Levítico 4:6
Y mojará el sacerdote su dedo en la sangre, y rociará de aquella sangre siete veces delante de Jehová, hacia el velo del santuario.
Referencia cruzada
Levítico 4:17 repite el mismo rito de rociar para la ofrenda por el pecado de toda la congregación, mostrando un procedimiento uniforme.
Levítico 4:25 aplica la sangre a los cuernos del altar en lugar de rociarla ante el velo, diferenciándose para la ofrenda de un líder.
Levítico 4:30 unge de manera similar los cuernos del altar para la ofrenda por el pecado de una persona común, contrastando con el rociado interior aquí.
Levítico 4:34 continúa el patrón de ungir los cuernos para una ofrenda de cordero, mostrando variación según el tipo de ofrenda.
Levítico 14:16 refleja esta misma acción: el sacerdote moja su dedo en aceite y lo rocía siete veces ante Jehová en la purificación del leproso.
Levítico 14:27 repite el mismo rociado séptuple con aceite ante Jehová para la purificación de una casa, reflejando este rito de la ofrenda por el pecado.

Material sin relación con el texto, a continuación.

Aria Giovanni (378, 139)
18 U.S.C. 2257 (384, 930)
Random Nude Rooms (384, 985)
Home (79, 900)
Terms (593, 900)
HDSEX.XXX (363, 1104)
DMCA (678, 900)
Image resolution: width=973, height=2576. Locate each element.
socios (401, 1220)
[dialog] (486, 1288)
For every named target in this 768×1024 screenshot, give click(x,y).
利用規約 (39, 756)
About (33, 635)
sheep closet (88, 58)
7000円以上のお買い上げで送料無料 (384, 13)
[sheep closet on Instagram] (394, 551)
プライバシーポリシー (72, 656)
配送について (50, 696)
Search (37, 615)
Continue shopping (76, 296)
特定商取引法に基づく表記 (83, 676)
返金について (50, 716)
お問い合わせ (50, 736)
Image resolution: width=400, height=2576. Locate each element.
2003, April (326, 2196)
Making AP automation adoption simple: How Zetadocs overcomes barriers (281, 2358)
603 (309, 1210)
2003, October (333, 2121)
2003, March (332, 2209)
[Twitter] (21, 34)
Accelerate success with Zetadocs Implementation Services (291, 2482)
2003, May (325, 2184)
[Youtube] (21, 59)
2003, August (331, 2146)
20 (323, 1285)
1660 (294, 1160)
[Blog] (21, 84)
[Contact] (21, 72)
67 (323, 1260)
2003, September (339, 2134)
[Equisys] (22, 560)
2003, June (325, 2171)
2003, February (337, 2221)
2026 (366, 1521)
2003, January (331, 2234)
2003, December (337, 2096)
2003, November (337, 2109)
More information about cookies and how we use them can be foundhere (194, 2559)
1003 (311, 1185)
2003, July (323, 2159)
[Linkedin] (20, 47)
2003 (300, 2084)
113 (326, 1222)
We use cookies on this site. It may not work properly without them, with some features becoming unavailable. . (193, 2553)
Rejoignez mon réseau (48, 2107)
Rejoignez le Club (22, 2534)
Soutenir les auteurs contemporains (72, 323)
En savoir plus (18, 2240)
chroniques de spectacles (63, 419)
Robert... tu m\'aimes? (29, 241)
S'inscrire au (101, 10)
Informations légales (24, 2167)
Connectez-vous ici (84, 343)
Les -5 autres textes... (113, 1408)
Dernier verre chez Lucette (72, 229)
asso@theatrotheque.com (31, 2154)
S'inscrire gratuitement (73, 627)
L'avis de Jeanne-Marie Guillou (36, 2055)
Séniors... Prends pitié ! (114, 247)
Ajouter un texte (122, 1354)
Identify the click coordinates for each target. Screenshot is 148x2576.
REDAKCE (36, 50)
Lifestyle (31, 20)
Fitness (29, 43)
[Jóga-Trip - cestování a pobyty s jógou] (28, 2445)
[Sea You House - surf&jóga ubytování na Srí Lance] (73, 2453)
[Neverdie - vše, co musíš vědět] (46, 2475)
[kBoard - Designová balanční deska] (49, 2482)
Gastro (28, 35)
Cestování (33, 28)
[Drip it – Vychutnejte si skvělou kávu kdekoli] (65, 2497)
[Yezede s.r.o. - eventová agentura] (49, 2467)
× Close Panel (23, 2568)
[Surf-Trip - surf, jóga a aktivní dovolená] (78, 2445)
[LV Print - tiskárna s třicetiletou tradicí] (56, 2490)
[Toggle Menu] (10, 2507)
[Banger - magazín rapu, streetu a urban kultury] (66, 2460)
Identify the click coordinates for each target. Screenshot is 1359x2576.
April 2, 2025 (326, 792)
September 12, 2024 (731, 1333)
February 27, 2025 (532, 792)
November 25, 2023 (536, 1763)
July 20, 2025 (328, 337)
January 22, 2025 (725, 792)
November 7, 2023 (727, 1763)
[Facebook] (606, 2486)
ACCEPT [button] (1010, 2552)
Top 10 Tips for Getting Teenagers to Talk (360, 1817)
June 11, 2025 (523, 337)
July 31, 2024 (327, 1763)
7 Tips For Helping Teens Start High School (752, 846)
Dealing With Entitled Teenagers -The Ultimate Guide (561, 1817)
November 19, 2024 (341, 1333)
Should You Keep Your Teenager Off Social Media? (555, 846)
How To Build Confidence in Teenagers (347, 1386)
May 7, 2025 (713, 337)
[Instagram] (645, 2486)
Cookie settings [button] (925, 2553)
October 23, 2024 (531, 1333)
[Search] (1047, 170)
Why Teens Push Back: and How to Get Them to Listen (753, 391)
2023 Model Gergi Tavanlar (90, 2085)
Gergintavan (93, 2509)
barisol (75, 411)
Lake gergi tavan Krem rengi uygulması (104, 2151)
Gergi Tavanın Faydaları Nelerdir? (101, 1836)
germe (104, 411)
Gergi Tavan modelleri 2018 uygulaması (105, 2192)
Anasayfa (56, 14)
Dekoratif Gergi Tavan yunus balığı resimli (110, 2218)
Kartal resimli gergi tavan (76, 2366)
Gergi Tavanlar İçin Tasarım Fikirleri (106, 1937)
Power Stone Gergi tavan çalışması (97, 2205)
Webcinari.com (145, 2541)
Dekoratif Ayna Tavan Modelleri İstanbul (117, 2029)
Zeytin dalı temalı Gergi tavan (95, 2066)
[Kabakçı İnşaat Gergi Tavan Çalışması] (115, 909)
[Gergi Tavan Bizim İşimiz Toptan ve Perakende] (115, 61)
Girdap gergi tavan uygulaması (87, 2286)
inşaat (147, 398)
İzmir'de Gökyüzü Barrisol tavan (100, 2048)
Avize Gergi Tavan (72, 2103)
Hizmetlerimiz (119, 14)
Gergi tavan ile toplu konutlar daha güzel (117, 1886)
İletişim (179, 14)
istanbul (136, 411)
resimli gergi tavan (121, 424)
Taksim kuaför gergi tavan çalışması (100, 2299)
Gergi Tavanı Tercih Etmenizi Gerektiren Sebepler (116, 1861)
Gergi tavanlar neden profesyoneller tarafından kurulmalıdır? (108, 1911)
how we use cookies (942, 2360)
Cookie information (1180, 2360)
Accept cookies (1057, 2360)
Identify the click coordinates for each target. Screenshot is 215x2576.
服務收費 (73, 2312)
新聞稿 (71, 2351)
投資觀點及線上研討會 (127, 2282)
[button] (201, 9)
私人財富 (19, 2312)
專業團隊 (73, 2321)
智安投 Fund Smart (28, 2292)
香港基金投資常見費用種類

En Levítico 16:14, el sumo sacerdote rocía la sangre siete veces sobre el propiciatorio, intensificando el rociado séptuple ante el velo.
Levítico 14:7 también implica un rociado séptuple, aquí para la purificación del leproso, un ritual de purificación paralelo.
Levítico 16:19 usa el rociado séptuple de sangre sobre el altar, extendiendo el mismo patrón ritual al Día de la Expiación.
En Levítico 8:15, Moisés usa el dedo para poner sangre en los cuernos del altar para la consagración, reflejando la acción de mojar el dedo.
Levítico 9:9 muestra a Aarón mojando el dedo y poniendo sangre en los cuernos del altar para su propia ofrenda por el pecado, repitiendo la acción.
En Números 19:4, se prescribe la misma acción de rociar sangre siete veces delante del tabernáculo de reunión para el ritual de purificación de la vaca alazana.
Éxodo 25:8 establece el santuario como morada de Dios, donde ocurre el rociado de sangre en Levítico 4:6.